Resource links provided by NLM:


Further study details as provided by GlaxoSmithKline:

Primary Outcome Measures:
  • Number of Subjects With Anti-polyribosylribitol Phosphate (Anti-PRP) Antibody Concentration Greater Than or Equal to 0.15 Micrograms Per Milliliter (µg/mL) [ Time Frame: One month after the third vaccination ] [ Designated as safety issue: No ]
    Anti-PRP antibody concentration greater than or equal to 0.15 µg/mL is indicative of protection.

  • Number of Subjects With Meningococcal Serogroup C Serum Bactericidal Assay Using Rabbit Complement (rSBA-MenC) Titer Greater Than or Equal to 1:8 [ Time Frame: One month after the third vaccination ] [ Designated as safety issue: No ]
    rSBA-MenC titer greater than or equal to 1:8 is indicative of protection.


Secondary Outcome Measures:
  • Number of Subjects With Anti-Polyribosylribitol Phosphate (Anti-PRP) Antibody Concentration Greater Than or Equal to the Cut-off Values [ Time Frame: Before vaccination (at Day 0) ] [ Designated as safety issue: No ]
    Anti-PRP antibody cut-off values assessed include 0.15 micrograms per milliliter (µg/mL) and 1 µg/mL.

  • Number of Subject With Anti-polyribosylribitol Phosphate (Anti-PRP) Antibody Concentration Greater Than or Equal to 1 Microgram Per Milliliter [ Time Frame: One month after the third vaccination ] [ Designated as safety issue: No ]
    Anti-PRP antibody cut-off value assessed include 1 microgram per milliliter (µg/mL).

  • Number of Subjects With Meningococcal Serogroup C Serum Bactericidal Assay Using Rabbit Complement (rSBA-MenC) Titer Greater Than or Equal to the Cut-off Values [ Time Frame: Before vaccination (at Day 0) ] [ Designated as safety issue: No ]
    rSBA-MenC titer cut-off values assessed include 1:8, 1:32 and 1:128.

  • Number of Subjects With Meningococcal Serogroup C Serum Bactericidal Assay Using Rabbit Complement (rSBA-MenC) Titer Greater Than or Equal to the Cut-off Values [ Time Frame: One month after the third vaccination ] [ Designated as safety issue: No ]
    rSBA-MenC titer cut-off values assessed include 1:32 and 1:128.

  • Number of Subjects With Anti-polysaccharide C (Anti-PSC) Antibody Concentration Greater Than or Equal to (≥) the Cut-off Values [ Time Frame: Before vaccination (at Day 0) ] [ Designated as safety issue: No ]
    Anti-PSC antibody cut-off values assessed include 0.3 micrograms per milliliter (µg/mL) and 2 µg/mL.

  • Number of Subjects With Anti-polysaccharide C (Anti-PSC) Antibody Concentration Greater Than or Equal to (≥) the Cut-off Values [ Time Frame: One month after the third dose ] [ Designated as safety issue: No ]
    Anti-PSC antibody cut-off values assessed include 0.3 micrograms per milliliter (µg/mL) and 2 µg/mL.
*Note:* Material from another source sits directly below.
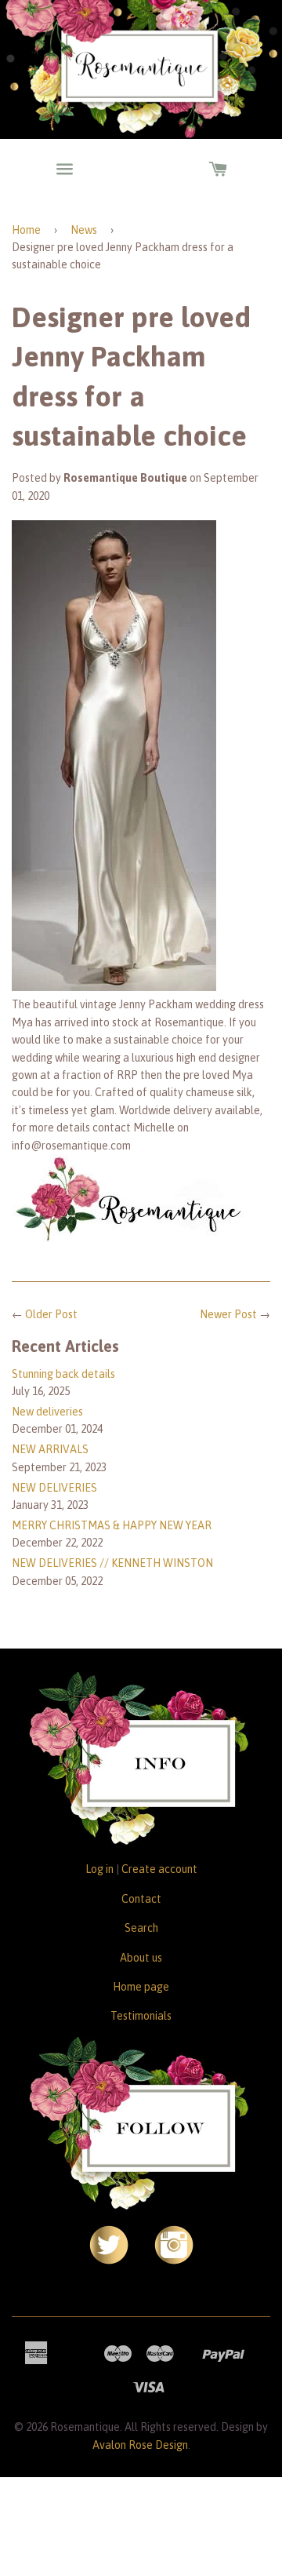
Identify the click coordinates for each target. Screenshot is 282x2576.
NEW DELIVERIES (54, 1487)
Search (141, 1928)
  • Number of Subjects With Anti-hepatitis B Surface Antigen (Anti-HBs) Antibody Concentration Greater Than or Equal to (≥) the Cut-off Values [ Time Frame: Before vaccination (at Day 0) ] [ Designated as safety issue: No ]
    Anti-HBs antibody cut-off values assessed include 10 milli-international units per milliliter (mIU/mL) and 100 mIU/mL.

  • Number of Subjects With Anti-hepatitis B Surface Antigen (Anti-HBs) Antibody Concentration Greater Than or Equal to (≥) the Cut-off Values [ Time Frame: One month after the third dose ] [ Designated as safety issue: No ]
    Anti-HBs antibody cut-off values assessed include 10 milli-international units per milliliter (mIU/mL) and 100 mIU/mL.

  • Anti-polyribosylribitol Phosphate (Anti-PRP) and Anti-polysaccharide C (Anti-PSC) Concentration [ Time Frame: Before vaccination (at Day 0) ] [ Designated as safety issue: No ]
    Anti-PRP and anti-PSC concentrations are given as geometric mean concentrations (GMCs) expressed micrograms per milliliter (µg/mL).

  • Anti-polyribosylribitol Phosphate (Anti-PRP) and Anti-polysaccharide C (Anti-PSC) Concentration [ Time Frame: One month after the third dose ] [ Designated as safety issue: No ]
    Anti-PRP and anti-PSC concentrations are given as geometric mean concentrations (GMCs) expressed micrograms per milliliter (µg/mL).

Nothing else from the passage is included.